● Required action 1:
From the forum reply on the critic loss implementation, write out the passage from "Also consider using" up to and including "your learning process.".
● Required action 2:
Which variable does the forum reply on the critic loss implementation single out for a check of its broadcasting?
● Required action 3:
State whether each statement agrees with the forum reply on the critic loss implementation. Answer yes or no for each, and quote the deciding words of the reply.
(a) The reply considers the overall structure of the implementation to appear sound.
(b) The reply advises against using MATLAB's “bsxfun”.
(c) The reply calls it crucial that all operations be elementwise.

● Text block:
------
Sign in to answer this question.

Answer 1

Kaustab Pal on 29 Aug 2024

1
Link

Direct link to this answer

https://nl.mathworks.com/matlabcentral/answers/2148379-why-does-my-custom-sac-agent-behave-differently-from-built-in-sac-agent#answer_1507004

Hi @一凡

Upon reviewing your critic loss implementation, I'd like to offer some insights.

1. While the overall structure appears sound, there might be subtle dimension mismatches that could affect performance. It's crucial to ensure all operations are elementwise and that dimensions align perfectly across your tensors.

You can pay particular attention to the “batchIsDone” variable - verify it's being broadcasted correctly to match other tensors' dimensions.
Also consider using MATLAB's “bsxfun” or broadcasting syntax to guarantee proper dimension handling. These small details can significantly impact the stability and effectiveness of your learning process.
------
● Data excerpts:
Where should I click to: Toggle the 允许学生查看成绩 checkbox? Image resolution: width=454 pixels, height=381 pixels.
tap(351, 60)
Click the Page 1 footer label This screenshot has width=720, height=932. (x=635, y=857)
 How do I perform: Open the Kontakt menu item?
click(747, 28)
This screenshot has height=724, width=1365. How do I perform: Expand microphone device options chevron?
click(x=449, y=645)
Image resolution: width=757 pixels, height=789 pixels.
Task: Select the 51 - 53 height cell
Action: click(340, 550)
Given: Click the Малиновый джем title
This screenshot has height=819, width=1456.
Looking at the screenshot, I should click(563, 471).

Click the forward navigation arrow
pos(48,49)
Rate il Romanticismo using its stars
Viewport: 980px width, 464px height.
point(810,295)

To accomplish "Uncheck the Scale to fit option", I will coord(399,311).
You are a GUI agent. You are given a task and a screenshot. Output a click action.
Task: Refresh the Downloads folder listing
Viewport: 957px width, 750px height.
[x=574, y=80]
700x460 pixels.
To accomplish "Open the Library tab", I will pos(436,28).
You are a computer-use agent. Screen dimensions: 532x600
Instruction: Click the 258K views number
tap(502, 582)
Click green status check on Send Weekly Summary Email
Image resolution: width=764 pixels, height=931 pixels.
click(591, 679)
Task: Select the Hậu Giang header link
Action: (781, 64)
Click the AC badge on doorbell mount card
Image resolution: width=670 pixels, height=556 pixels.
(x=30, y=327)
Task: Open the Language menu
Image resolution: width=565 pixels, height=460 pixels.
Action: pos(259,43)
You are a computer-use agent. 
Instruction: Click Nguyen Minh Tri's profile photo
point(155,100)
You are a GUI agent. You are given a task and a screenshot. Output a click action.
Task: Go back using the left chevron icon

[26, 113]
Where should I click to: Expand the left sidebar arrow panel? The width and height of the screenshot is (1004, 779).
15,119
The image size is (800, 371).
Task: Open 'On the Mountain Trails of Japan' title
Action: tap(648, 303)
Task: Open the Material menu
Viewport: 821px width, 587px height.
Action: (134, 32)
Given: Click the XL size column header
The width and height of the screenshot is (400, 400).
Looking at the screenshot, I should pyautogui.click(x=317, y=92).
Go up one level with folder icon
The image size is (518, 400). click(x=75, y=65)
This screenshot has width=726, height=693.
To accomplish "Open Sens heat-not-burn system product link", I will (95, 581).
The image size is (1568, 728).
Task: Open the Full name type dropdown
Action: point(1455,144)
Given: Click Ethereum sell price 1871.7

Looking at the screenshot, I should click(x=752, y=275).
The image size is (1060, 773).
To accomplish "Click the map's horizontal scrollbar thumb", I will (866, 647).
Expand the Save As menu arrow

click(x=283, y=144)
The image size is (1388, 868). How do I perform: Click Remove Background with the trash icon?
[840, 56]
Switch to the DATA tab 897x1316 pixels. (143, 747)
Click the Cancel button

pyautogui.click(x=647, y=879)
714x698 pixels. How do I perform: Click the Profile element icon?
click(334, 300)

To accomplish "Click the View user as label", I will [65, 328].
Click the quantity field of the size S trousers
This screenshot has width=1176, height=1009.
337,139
------
● Written response 1:
Also consider using MATLAB's “bsxfun” or broadcasting syntax to guarantee proper dimension handling. These small details can significantly impact the stability and effectiveness of your learning process.

● Written response 2:
The “batchIsDone” variable.

● Written response 3:
(a) Yes: "While the overall structure appears sound"
(b) No: "Also consider using MATLAB's “bsxfun” or broadcasting syntax to guarantee proper dimension handling."
(c) Yes: "It's crucial to ensure all operations are elementwise"